I believe your planned solution is the accepted standard though I have also seen several models doing it the way I am. Once I committed to having the rider frames float I was more or less committed to this approach.
 
Great work on this lower deck. Fantastic precision job.
The carlings on one side are lowered into a slot. I assume you made a hole into the deckbeams by drilling and further using a small chisel for the fixed side of the carlings?
You have it right, Herman. Drill a hole and then square it up with chisels. The slot on the other side is easier and faster (and more uniform as it was done on a mill). Of course things run off line sometimes but I hope the overall look will be acceptable.
 
While my plans are (as far as I can find) silent on the question of bolts joining the knees to the beams they obviously would have been there.
I'll take this opportunity to respond to my own posting ROTF.
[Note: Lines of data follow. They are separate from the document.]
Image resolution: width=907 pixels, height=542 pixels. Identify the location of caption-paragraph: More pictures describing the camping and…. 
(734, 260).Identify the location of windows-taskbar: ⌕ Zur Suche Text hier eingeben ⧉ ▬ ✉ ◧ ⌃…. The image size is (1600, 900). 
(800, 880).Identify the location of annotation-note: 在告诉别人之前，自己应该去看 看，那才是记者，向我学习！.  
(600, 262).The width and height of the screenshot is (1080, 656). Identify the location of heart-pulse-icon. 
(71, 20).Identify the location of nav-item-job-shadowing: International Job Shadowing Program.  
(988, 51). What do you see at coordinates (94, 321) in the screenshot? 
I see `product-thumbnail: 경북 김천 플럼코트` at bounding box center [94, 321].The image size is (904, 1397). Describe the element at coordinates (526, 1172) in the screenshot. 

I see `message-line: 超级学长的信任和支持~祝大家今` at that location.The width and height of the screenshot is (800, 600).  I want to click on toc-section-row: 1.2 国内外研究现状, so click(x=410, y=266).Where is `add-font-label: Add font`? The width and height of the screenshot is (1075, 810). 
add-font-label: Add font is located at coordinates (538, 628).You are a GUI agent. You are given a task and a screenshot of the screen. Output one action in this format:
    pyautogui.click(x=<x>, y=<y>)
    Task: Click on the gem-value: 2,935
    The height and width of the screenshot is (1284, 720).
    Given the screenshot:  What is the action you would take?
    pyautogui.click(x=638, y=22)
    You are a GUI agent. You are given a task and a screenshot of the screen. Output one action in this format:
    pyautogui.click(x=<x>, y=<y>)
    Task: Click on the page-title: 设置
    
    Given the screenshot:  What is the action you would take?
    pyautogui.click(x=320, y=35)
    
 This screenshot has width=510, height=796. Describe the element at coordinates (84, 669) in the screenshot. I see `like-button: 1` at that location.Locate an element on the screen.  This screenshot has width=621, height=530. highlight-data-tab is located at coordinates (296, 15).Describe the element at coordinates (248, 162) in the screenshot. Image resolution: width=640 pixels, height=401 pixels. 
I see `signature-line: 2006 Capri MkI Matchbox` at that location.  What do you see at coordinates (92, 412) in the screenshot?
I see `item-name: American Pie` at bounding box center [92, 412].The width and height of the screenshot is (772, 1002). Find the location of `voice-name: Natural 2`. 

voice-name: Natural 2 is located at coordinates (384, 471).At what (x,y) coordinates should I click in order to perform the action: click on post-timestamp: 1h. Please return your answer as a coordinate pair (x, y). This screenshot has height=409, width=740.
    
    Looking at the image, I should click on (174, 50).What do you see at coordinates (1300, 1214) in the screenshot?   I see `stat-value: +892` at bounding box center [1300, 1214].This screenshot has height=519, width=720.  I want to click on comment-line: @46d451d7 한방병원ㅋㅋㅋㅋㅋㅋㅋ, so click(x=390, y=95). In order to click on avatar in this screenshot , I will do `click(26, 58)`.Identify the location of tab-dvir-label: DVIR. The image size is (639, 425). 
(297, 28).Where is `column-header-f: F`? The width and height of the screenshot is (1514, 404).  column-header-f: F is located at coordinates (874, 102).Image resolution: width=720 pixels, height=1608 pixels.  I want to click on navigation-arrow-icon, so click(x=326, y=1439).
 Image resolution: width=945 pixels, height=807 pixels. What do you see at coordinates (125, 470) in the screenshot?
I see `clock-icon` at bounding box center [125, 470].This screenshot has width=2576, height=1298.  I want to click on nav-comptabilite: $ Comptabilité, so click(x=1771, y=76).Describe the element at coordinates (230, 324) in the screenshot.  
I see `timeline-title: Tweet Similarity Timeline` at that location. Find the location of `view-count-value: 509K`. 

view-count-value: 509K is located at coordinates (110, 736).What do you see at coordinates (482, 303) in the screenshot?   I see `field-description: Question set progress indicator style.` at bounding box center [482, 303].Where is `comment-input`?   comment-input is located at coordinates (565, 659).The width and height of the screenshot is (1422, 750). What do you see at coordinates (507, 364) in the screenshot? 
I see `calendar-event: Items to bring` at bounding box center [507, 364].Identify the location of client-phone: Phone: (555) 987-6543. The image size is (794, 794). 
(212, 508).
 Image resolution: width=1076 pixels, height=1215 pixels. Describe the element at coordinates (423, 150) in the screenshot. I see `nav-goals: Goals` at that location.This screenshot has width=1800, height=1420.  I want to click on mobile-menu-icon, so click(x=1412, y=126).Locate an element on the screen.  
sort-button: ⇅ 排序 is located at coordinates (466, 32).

Brad had asked what the plans said about something... You can see part of my response to him above...

As a novice to scratch building (and a relative newcomer to ship modeling) I have encountered several issues:

1. the detail I am looking for is in the monograph (or on the plan sheets) but I can't find it.
2. the detail I am looking for is in the monograph (or on the plans sheets) but I don't understand what I am looking at.
2. the author assumes I should know how to do something if I am building a warship of this size from plans.

I have run up against each of these - often at the same time. Every possible detail is not on every drawing. So I look and look and look checking other plates to see if the detail I am looking for is included somewhere (ANYWHERE???). One time I was trying to figure out how to build a sill - looked everywhere without success - and ended up following the approach a modeling master took. @NMBROOK wrote to me gently explaining I did it wrong. He pointed me to a particular drawing and voila - there it was! How could I have missed this?!?

And then there are other times when the author is clearly assuming certain knowledge and experience on the part of anyone using his monograph - so it seemingly never occurs to him that he should explain such and such a thing. But then he will go on for pages about some obscure detail that isn't even a part of the model - just some arcane nugget about French naval architecture from the seventeenth century... How about we cut this discussion short and you tell me what bolt size to use!

I'm not really complaining. I'm a big boy who knew I was out of my depth when I started this model. I'm just wanting to provide some perspective for others wanting to move in the direction of scratch building.
 
Hey Doc, between working at nights on the ship and posting online during the day, do you have time to work on teeth! Ha Ha, the work is great and I enjoy looking at how nice it can all come out when patience is used while working.